An FTP client is the software you use to connect to an FTP server. Common clients include FileZilla (free, cross-platform), WinSCP (free, Windows), Cyberduck (free, Mac), and Transmit (paid, Mac). Most modern operating systems also ship with a ftp command-line tool that does the same job with a terminal interface.
What port does FTP use?
FTP uses port 21 for the control connection (login, commands) and either port 20 (active mode) or a server-assigned high port (passive mode) for the data connection. See our deep-dive on FTP ports for the firewall implications.
Is FTP secure?
Plain FTP is not secure — it sends usernames, passwords, and file contents over the network in cleartext. For anything sensitive, use SFTP (port 22, SSH-based) or FTPS (port 21 with TLS). See the full comparison.
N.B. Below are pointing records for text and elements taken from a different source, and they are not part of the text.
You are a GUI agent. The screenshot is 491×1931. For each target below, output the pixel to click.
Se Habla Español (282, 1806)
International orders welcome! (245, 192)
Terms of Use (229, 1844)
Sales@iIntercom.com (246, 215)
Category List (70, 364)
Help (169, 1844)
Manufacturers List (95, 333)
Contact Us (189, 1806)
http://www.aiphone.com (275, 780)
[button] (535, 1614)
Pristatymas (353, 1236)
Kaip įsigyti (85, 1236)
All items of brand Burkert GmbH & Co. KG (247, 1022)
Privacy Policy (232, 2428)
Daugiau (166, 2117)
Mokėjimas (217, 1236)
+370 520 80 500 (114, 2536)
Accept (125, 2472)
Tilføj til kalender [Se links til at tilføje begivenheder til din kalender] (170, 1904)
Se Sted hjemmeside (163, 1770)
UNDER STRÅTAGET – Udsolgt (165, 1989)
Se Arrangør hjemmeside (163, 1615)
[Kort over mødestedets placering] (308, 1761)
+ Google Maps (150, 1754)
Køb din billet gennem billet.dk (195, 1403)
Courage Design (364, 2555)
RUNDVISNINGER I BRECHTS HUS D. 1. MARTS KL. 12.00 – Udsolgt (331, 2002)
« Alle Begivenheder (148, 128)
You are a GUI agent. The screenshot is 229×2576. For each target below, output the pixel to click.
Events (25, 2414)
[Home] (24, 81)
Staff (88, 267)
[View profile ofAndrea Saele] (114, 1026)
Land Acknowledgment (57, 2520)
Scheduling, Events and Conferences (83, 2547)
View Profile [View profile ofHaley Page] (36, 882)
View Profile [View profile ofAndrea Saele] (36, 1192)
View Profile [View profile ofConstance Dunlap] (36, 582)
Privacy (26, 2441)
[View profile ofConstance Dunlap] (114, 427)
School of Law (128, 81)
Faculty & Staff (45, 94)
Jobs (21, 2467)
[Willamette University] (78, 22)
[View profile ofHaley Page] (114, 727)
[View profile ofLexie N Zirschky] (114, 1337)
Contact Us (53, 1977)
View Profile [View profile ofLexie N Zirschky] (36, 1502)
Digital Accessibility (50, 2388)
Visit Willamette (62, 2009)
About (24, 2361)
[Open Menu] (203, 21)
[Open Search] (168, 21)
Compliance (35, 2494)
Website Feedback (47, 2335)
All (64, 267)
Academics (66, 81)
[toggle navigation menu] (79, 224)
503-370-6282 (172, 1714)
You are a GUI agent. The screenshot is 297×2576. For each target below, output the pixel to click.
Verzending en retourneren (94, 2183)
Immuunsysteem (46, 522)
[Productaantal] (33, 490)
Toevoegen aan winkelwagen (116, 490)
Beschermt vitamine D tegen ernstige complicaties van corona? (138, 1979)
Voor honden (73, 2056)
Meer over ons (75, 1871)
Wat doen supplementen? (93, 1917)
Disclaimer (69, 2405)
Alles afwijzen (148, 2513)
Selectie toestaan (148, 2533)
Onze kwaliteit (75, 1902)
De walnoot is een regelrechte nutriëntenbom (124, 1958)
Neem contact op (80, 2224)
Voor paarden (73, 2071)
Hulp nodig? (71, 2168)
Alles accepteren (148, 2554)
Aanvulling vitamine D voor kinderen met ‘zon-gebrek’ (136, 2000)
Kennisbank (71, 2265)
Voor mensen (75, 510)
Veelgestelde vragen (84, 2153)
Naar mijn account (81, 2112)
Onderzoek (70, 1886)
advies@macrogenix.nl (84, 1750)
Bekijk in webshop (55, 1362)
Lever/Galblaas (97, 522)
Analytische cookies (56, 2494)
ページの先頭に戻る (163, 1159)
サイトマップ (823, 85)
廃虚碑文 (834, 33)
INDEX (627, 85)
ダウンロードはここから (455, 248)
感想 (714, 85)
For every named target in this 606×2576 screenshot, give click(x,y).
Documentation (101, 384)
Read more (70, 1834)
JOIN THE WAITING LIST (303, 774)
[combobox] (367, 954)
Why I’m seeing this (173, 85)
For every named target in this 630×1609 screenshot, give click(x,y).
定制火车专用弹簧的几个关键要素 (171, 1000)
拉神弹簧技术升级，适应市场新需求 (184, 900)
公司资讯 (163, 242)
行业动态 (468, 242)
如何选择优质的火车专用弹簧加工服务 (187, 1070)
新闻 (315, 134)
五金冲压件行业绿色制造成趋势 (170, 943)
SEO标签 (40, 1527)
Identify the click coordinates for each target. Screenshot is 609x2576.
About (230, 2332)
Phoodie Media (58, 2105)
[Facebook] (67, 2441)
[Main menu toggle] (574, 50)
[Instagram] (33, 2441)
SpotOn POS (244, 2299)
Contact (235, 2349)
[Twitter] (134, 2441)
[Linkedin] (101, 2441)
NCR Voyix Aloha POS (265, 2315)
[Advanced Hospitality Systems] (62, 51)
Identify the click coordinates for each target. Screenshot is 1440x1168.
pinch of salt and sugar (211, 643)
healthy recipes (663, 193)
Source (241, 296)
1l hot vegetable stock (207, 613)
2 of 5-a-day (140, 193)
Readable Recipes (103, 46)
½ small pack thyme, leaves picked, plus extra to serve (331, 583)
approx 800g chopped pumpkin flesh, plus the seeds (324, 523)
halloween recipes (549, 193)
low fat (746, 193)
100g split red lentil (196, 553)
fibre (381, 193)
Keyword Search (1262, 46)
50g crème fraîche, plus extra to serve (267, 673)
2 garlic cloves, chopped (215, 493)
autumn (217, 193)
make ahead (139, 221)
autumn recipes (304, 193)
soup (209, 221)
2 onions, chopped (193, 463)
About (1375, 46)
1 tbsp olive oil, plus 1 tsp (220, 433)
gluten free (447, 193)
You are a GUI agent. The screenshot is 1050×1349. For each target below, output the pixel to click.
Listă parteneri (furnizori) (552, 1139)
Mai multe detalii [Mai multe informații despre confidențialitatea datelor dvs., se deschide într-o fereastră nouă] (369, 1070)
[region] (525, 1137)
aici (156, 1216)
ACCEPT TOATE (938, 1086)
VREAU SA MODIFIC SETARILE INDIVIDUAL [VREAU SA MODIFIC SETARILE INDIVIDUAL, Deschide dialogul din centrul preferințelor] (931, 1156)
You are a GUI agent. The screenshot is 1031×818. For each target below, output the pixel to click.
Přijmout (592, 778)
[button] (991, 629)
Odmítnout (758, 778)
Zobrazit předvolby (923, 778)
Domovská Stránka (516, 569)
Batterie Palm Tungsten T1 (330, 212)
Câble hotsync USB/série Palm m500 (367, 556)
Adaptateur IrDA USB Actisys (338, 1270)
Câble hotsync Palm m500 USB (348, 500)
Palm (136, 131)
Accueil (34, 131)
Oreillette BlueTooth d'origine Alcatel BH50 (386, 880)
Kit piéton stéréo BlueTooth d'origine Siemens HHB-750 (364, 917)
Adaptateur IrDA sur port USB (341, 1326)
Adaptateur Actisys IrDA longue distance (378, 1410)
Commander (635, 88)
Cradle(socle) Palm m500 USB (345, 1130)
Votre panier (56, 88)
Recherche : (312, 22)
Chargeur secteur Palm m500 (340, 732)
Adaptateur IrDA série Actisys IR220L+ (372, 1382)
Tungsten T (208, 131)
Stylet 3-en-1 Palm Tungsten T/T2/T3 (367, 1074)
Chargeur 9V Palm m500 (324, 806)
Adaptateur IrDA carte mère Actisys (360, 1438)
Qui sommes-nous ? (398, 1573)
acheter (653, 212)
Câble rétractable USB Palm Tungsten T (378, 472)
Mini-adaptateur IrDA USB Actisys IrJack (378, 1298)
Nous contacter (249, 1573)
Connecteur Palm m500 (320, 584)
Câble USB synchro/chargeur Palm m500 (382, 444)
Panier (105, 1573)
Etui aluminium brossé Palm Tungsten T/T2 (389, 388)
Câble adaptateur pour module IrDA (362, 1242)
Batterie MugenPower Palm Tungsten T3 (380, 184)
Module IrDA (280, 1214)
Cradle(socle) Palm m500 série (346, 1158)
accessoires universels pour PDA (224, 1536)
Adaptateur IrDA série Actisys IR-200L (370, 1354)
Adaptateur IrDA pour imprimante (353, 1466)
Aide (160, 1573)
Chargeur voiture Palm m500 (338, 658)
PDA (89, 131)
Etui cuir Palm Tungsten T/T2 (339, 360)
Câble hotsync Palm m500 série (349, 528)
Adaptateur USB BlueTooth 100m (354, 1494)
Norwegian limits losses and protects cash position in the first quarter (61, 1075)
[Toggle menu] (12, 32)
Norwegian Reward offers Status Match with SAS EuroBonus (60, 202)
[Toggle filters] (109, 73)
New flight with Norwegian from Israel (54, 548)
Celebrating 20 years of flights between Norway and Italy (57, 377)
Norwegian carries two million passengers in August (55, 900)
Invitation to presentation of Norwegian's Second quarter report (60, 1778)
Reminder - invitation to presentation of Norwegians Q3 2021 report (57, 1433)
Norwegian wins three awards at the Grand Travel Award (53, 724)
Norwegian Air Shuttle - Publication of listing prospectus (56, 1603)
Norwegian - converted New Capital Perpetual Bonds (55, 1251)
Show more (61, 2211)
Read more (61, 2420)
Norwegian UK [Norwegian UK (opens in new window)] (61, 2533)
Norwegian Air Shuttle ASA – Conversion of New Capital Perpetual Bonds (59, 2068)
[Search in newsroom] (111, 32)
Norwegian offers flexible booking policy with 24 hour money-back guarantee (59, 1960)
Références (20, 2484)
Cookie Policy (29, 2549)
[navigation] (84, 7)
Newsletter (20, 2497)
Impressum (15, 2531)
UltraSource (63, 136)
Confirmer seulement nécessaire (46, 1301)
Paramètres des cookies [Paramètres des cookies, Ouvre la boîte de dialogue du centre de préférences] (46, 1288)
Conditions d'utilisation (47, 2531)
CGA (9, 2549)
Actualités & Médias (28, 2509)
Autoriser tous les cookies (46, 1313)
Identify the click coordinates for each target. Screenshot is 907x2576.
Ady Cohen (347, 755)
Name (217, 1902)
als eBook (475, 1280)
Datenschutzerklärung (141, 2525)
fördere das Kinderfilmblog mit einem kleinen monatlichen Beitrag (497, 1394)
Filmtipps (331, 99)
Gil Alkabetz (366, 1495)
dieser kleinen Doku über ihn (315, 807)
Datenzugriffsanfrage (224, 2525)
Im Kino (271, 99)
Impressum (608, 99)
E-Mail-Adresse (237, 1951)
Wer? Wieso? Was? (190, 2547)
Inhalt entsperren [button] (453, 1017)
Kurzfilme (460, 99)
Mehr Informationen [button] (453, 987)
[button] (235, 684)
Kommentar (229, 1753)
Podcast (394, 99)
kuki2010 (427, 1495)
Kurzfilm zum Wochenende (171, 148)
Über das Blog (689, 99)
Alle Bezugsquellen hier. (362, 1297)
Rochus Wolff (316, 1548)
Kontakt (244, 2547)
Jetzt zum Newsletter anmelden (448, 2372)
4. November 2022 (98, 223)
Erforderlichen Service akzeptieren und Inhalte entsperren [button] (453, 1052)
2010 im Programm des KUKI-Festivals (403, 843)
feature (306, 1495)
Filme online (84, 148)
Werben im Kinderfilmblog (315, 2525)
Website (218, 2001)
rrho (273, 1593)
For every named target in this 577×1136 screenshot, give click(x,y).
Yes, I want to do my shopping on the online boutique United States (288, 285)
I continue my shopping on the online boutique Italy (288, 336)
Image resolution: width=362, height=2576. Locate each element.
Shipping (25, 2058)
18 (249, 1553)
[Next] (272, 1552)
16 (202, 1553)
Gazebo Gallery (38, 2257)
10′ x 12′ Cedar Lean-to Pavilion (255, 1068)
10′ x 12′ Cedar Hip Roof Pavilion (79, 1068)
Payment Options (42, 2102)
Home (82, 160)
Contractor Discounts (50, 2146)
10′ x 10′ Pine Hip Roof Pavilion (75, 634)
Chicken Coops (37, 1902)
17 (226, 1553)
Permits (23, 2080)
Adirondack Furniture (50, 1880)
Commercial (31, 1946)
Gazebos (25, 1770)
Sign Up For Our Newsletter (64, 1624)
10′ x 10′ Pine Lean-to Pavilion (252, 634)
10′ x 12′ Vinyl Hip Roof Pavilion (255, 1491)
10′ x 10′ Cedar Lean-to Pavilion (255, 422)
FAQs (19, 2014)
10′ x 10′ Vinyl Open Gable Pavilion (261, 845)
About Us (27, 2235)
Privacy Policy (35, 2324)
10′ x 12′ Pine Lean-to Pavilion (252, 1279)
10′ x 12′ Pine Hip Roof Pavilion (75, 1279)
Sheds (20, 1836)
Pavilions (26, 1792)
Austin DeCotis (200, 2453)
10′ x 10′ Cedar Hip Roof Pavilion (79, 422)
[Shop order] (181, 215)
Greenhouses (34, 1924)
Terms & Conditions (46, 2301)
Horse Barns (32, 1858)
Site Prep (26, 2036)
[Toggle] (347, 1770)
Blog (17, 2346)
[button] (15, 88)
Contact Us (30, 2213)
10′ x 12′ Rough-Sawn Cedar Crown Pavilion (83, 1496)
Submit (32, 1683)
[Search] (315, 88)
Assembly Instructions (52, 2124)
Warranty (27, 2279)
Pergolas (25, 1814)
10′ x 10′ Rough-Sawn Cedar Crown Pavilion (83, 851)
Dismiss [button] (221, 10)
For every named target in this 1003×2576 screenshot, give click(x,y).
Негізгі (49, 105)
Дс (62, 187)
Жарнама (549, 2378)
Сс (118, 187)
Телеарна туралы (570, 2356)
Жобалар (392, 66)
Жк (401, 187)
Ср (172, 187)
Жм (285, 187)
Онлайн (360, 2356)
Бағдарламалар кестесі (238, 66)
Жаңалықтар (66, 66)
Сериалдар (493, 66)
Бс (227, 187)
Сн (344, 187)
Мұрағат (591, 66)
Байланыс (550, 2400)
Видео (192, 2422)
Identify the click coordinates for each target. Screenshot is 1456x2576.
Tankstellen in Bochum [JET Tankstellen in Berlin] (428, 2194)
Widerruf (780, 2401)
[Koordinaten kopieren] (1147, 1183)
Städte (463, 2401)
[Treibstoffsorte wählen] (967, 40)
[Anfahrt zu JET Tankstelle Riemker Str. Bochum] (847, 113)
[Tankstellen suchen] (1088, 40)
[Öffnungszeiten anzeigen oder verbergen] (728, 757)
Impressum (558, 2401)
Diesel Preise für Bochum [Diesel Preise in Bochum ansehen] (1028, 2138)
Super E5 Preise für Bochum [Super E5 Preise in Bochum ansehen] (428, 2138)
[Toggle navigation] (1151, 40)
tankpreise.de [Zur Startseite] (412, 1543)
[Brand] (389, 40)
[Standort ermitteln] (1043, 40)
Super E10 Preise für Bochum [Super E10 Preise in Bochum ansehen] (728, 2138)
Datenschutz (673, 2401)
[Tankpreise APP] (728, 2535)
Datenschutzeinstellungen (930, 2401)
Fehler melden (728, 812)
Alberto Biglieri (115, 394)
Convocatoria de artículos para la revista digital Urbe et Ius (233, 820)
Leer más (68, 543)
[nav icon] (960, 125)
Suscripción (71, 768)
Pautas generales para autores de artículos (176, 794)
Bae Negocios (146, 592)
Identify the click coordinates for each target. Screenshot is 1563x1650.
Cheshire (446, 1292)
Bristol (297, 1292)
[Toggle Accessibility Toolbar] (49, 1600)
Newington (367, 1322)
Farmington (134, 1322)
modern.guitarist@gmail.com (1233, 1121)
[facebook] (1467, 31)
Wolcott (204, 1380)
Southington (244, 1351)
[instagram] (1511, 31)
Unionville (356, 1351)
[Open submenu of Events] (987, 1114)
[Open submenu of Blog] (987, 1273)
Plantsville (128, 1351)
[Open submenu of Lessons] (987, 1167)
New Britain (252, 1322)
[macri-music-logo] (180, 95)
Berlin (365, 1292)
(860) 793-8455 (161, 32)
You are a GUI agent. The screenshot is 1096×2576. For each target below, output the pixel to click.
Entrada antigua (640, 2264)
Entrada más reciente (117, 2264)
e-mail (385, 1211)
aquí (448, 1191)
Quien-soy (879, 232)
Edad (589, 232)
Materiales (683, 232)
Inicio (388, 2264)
Can I use FTP in a web browser?
No, not anymore. Chrome removed FTP support in version 88, Firefox in 90, and Safari has been FTP-free for years. See how to access an FTP server from the browser today for the modern paths.
What's the difference between FTP and HTTP?
Both move data over TCP, but for different jobs. HTTP is a request/response protocol designed for the web — one connection per request, optimized for hypertext documents and now everything else. FTP is a stateful protocol designed for bulk file transfer — persistent control connection, separate data channel, directory navigation, transfer-mode flags. For website traffic, HTTP wins decisively. For server-to-server file delivery between partners, FTP held on for a long time because it was specifically built for that shape — though SFTP and modern REST APIs have largely replaced it in new deployments.
Why is FTP still around if it's old and insecure?
Installed-base inertia. Decades of equipment, vendor integrations, partner workflows, and back-office automation already speak FTP. The cost of upgrading the long tail of FTP-only systems is higher than the cost of running the protocol behind enough network controls to manage the risk. Most teams running FTP today are doing so as a compatibility bridge, not as a new design choice.